- _Exercise_
Reply only with how many lines below contain "element".

** Opening Task data block **

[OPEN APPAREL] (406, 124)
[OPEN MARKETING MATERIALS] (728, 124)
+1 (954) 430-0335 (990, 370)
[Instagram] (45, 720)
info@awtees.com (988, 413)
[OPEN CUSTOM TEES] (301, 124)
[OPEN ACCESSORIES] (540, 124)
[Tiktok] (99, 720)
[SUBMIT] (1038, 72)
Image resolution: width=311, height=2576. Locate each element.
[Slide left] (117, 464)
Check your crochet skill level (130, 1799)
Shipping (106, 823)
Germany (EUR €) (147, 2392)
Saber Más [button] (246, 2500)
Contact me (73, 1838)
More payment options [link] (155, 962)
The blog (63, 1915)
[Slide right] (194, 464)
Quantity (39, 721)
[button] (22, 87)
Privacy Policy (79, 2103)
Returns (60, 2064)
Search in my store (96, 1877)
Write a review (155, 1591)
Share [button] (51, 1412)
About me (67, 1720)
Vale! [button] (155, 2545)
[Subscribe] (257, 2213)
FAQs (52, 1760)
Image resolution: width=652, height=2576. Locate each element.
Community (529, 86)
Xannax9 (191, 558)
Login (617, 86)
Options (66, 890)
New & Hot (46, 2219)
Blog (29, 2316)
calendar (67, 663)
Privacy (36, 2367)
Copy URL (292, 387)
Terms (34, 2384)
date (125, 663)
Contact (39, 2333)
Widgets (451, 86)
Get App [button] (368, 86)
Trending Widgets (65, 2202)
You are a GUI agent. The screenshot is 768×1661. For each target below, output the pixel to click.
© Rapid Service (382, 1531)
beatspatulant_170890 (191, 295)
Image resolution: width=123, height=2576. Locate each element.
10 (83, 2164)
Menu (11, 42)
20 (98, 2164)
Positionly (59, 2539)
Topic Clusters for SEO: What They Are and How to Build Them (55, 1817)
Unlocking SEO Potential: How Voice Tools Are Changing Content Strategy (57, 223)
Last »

** Closing Task data block **

- _Completed task_
3